Linux Kernel 3.9 – The Kernel Column with Jon Masters
Jon Masters summarises the latest happenings in the Linux kernel community
Linus Torvalds has announced the first several 3.9 kernel release candidates, following the closing of the 3.9 ‘merge window’ (period of time during which disruptive changes to the kernel and new features are merged). Merge windows are typically up to two weeks in duration (and seldom longer), though Linus has gone to great pains over the past few years to push developers not to post patches for inclusion at the very end of the window. Features merged into the kernel should instead have received heavy testing in the linux-next kernel and elsewhere, be largely complete, and posted for inclusion as early as possible during the two-week window of frantic development for a given release cycle. This is the theory, at any rate.
In his mail simultaneously closing the merge window, and also announcing 3.9-rc1, Linus said, “I don’t know if it’s just me, but this merge window had more ‘Uhhuh’ moments than I’m used to. I stopped merging a couple of times, because we had bugs that looked really scary, but thankfully each time people were on them like paparazzi on Justin Bieber.” Those features that made it into 3.9 include support for Synopsys’s 32-bit ‘ARC’ architecture (following a third posting of reviewed patches from Vineet Gupta), which is designed for use in embedded and DSP applications, particularly those wherein the ability to extend the CPU pipeline with custom instructions is beneficial (though this author notes that butchering a CPU pipeline comes with its own hidden costs and so isn’t something recommended for non- embedded applications).
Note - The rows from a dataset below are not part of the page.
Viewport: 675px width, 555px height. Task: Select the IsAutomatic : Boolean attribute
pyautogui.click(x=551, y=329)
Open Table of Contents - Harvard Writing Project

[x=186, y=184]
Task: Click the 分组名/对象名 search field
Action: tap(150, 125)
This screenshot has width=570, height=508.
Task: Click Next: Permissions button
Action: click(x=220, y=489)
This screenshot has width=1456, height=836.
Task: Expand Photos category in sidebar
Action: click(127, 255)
Another very interesting new feature in the 3.9 kernel is support for Intel’s ‘PowerClamp’ driver. PowerClamp aims to constrain the maximum amount of power used by the system by forcing the CPUs to enter an idle state for a certain percentage of their operating time. At first glance, this may seem to be less than useless. After all, having paid good money for a powerful modern CPU (with multiple cores), most users expect to get all the oomph they can out of it. There are some users, however, where this desire is balanced by overall power constraints – in particular in data centres where there is a hard limit (often 10 or 15kW) of available power for a given rack of server equipment. Exceeding the power available to a rack can cause all of the servers in it to shut down, which is generally not what data centre users want. Google and others have encountered such problems over the past few years, and have used their own custom solutions to (presumably) good effect.
PowerClamp helps to generally solve the problem of hard-limits at the rack level by allowing an administrator or software management tool (‘agent’) to configure the system such that it will inject a certain number of idle states onto a given CPU. Typically, the kernel’s idle thread (idle task or idle process) will run only when there is nothing else to do. It calls a special machine instruction that will efficiently transition the processor into a lower power state from which it can be woken when there is work to do (usually through an external interrupt). In the case of PowerClamp, additional kidle_inject threads are created to run at specific times when there is a need to inject additional idle states (over and above the regular idle thread) in order to remain overall idle for the percentage of time configured by the user. Typically, PowerClamp will be used with some higher-level management software that looks to the whole rack and dynamically tunes many different systems for optimal overall power use.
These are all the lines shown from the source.